Services in US1 region are unavailable
Incident Report for Scanii.com
Postmortem

Postmortem on 2022-03-29 Outage

What happened

Last night (EDT),  Scanii.com  suffered an outage of our US1 region taking down our  api-us1.scanii.comapi.scanii.com  and our management UI  https://www.scanii.com . This outage  lasted 1 hour and 13 minutes .

The outage was caused by a mistake in a  Terraform  infrastructure-as-code file that triggered our services to be  unnecessarily replaced in the AWS us-east-1 region. Unfortunately, once destroyed, the recreation of these services failed due to an inconsistency between the Terraform view of the infrastructure and how, in actually, the infrastructure existed in that region.

Once the cause of the failed redeploy was identified, the team was able to correct the issue, complete the redeploy and bring our services back online.

What we’re doing to prevent this from happening again

We’re revamping our process for Terraform changes minimizing the reliance on the engineer spotting a potential dangerous resource destruction. This method was effective when we had hundreds of resources but it is impractical for the size of our infrastructure today with thousands of resources across multiple regions and 2 cloud providers.

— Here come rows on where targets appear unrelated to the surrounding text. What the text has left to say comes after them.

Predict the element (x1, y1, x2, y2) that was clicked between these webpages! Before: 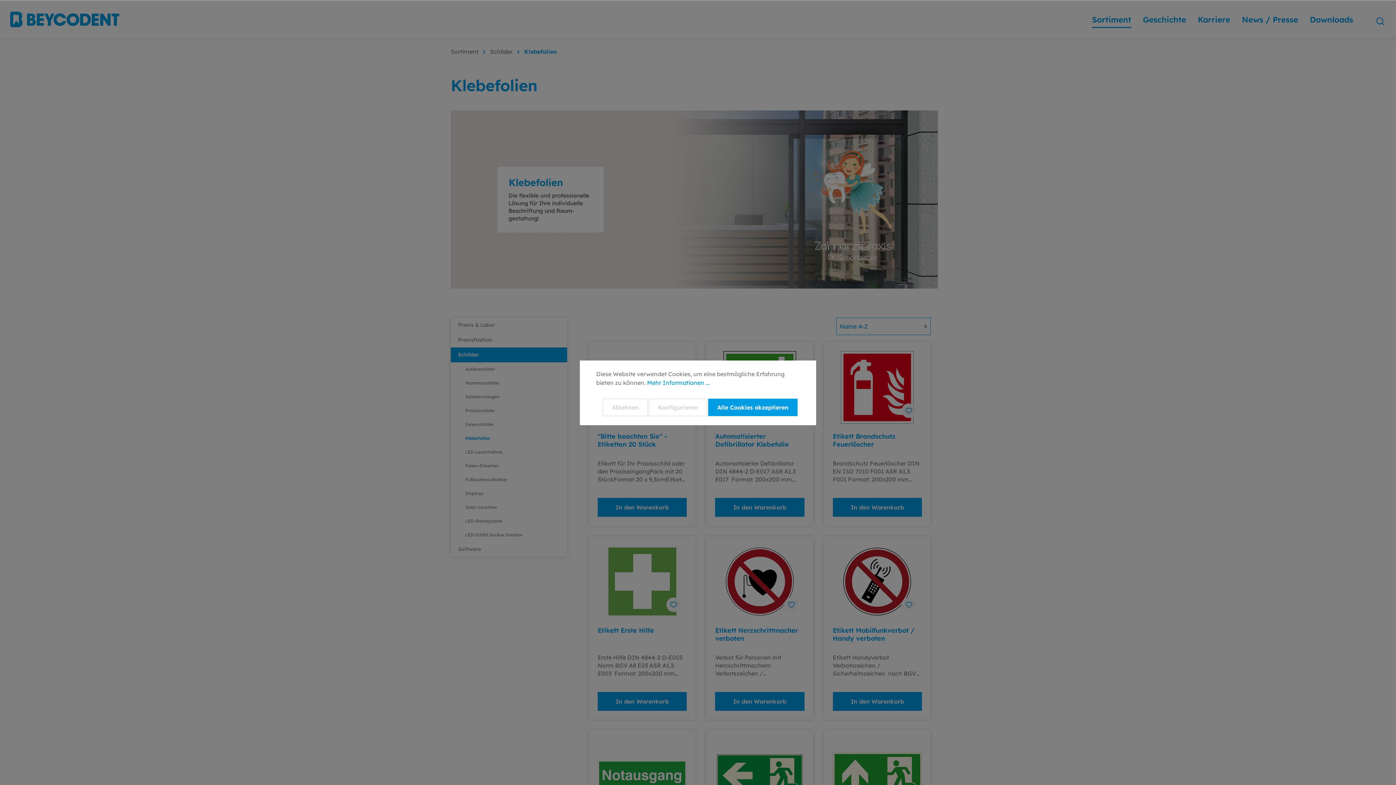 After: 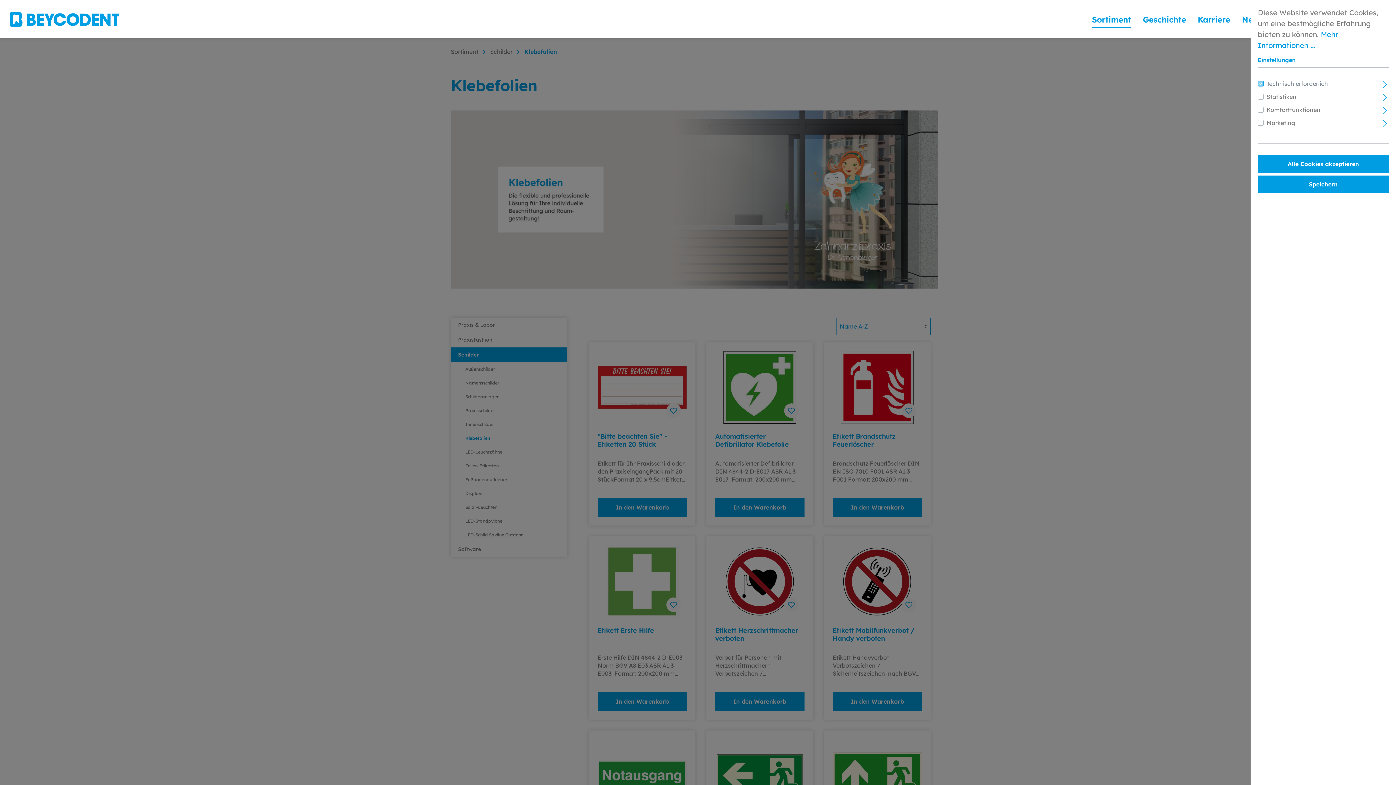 Action: label: Konfigurieren bbox: (649, 398, 707, 416)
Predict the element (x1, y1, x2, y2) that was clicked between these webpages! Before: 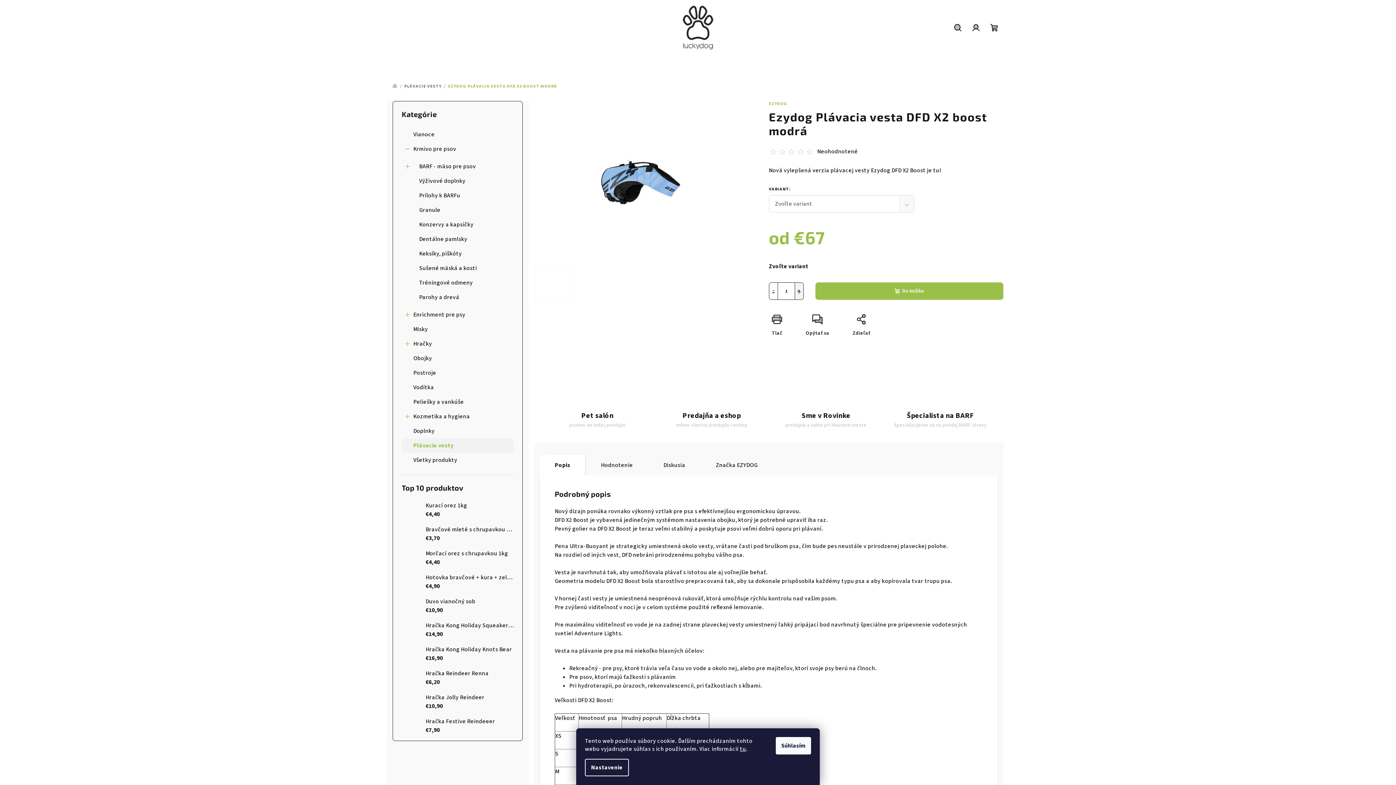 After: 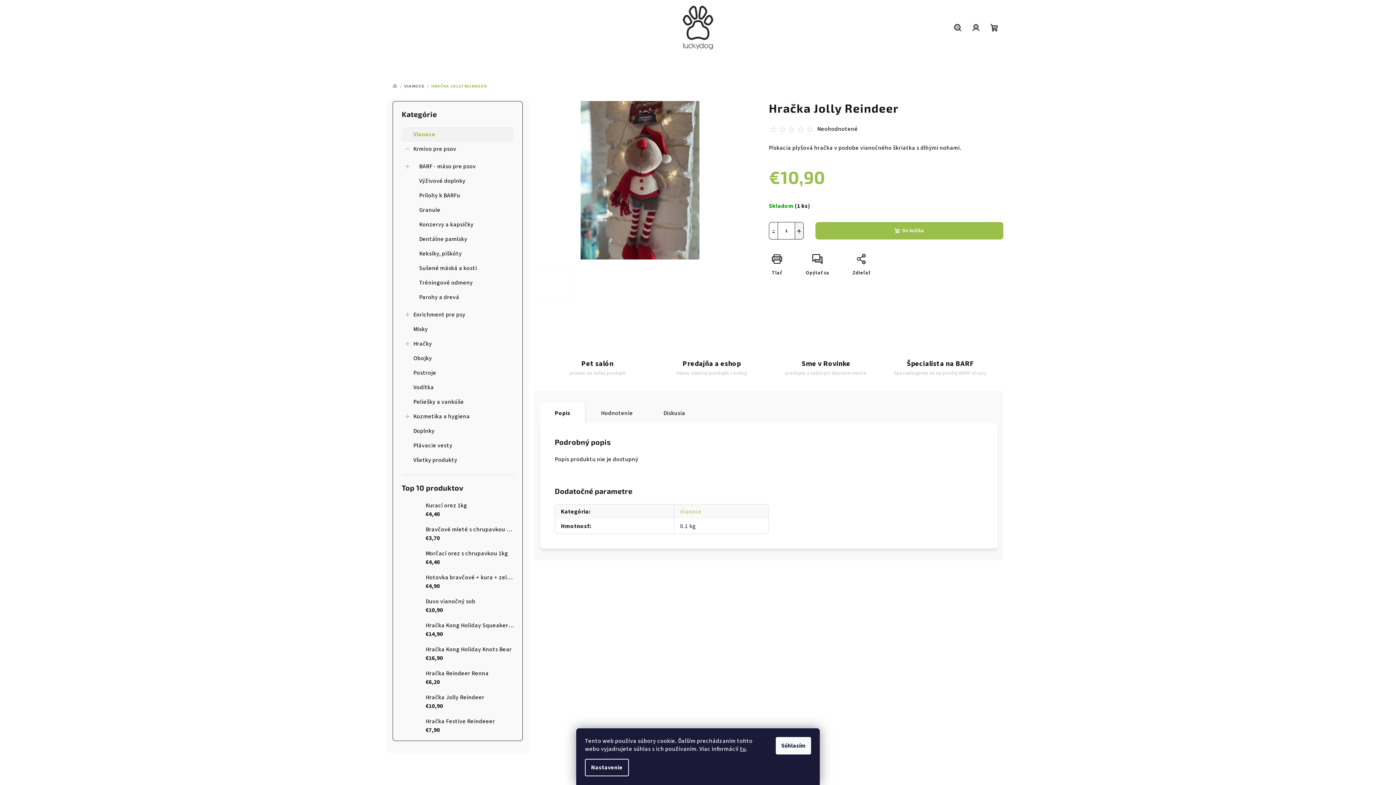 Action: bbox: (401, 693, 420, 711)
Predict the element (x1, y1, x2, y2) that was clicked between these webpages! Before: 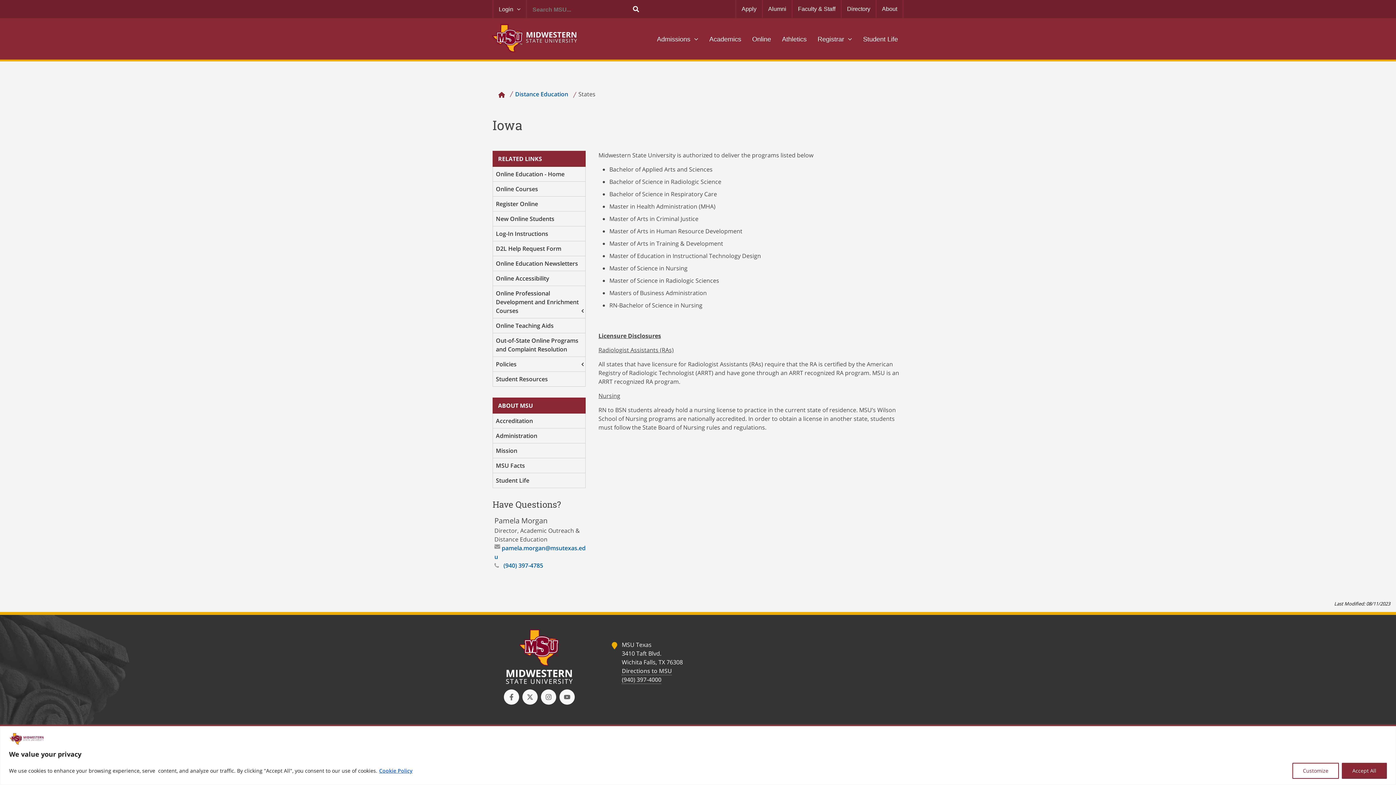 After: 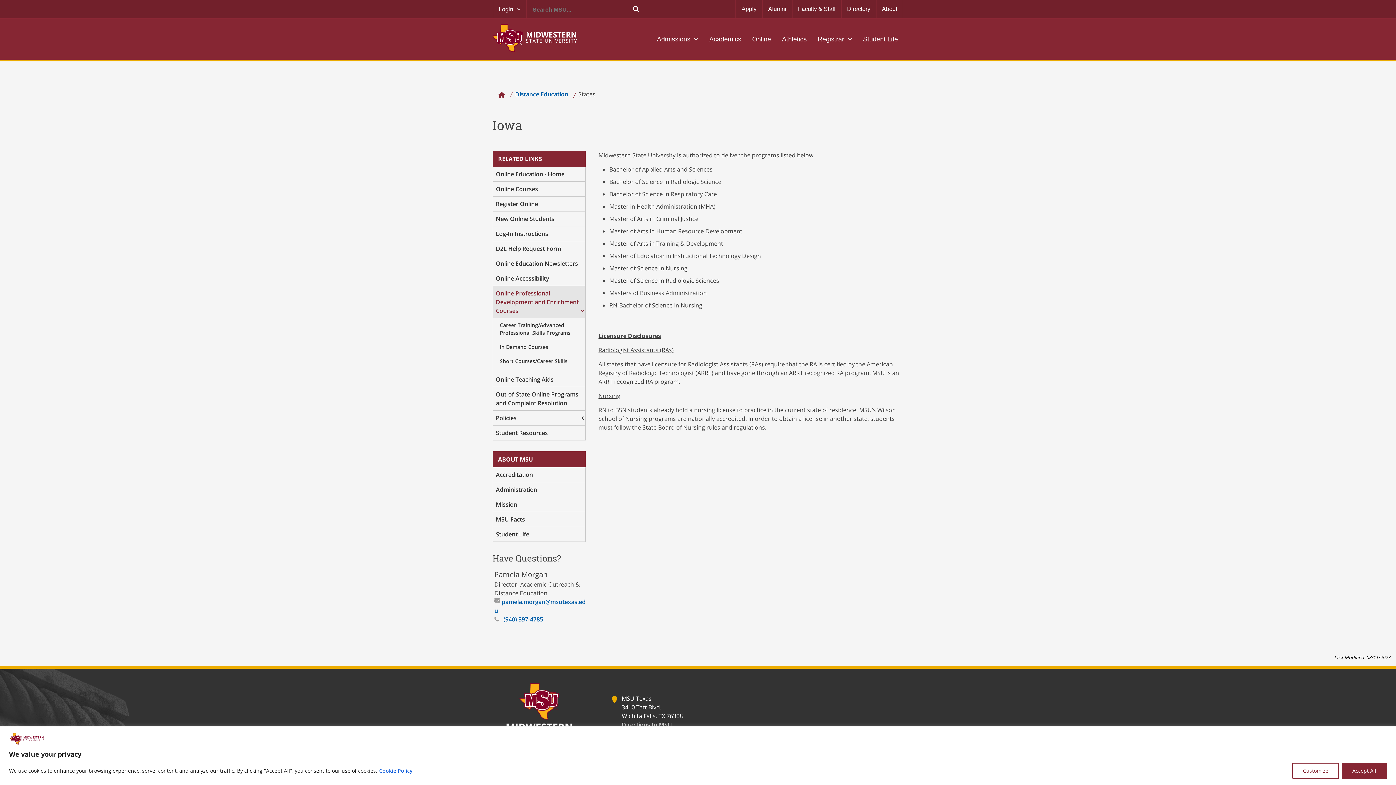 Action: label: Online Professional Development and Enrichment Courses bbox: (493, 286, 585, 318)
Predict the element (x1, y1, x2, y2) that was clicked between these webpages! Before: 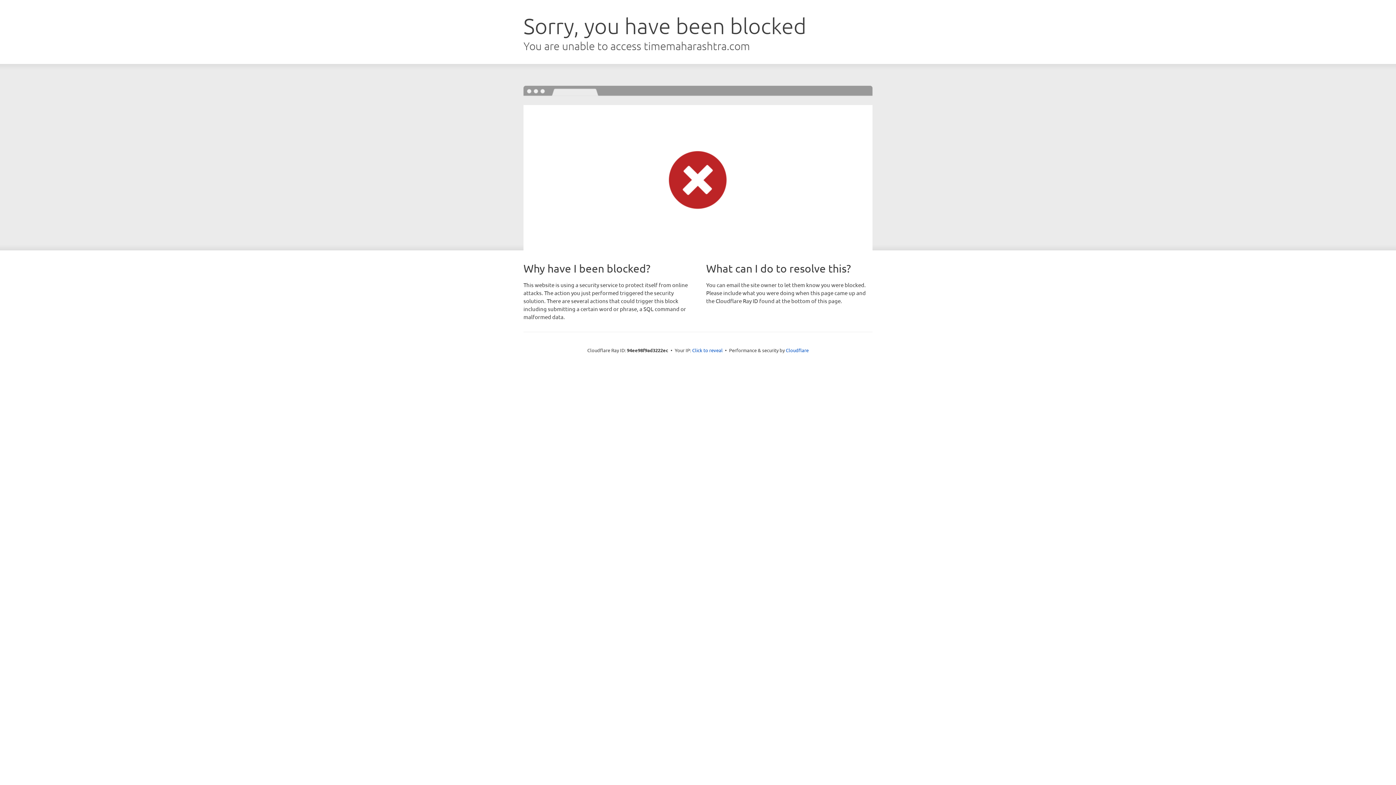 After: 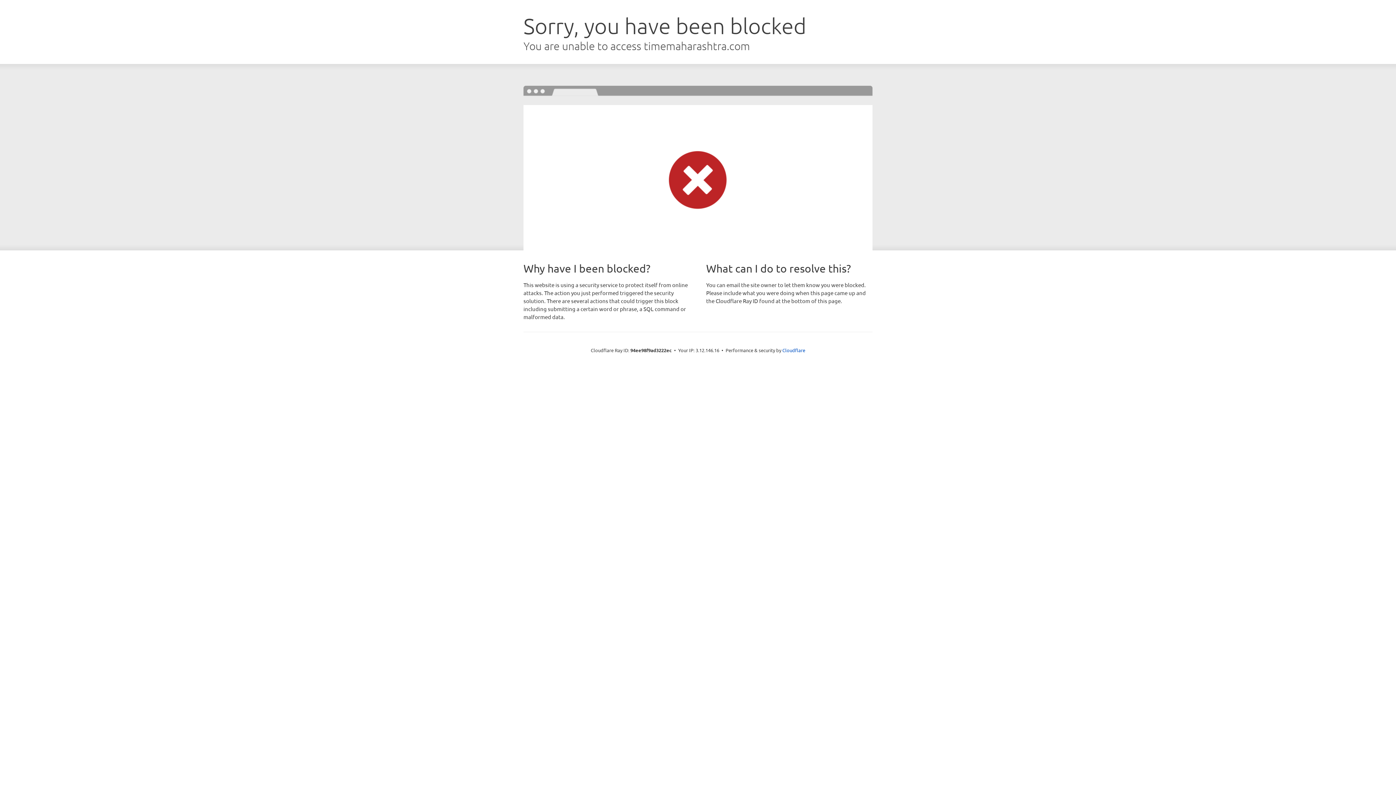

As always, we apologize to all of our customers for the trouble this incident may have caused and if you have any questions or concerns, please don’t hesitate to reach out to us at support@uvasoftware.com

Posted Mar 30, 2022 - 19:52 EDT

Resolved
Issue resolved, all services are back to normal. We will keep monitoring things for a bit and work on a postmortem to be published later on this week.
Posted Mar 29, 2022 - 22:40 EDT
Investigating
We are currently investigating this issue.
Posted Mar 29, 2022 - 21:37 EDT
This incident affected: Management Portal (scanii.com) and API Endpoints (api-us1.scanii.com).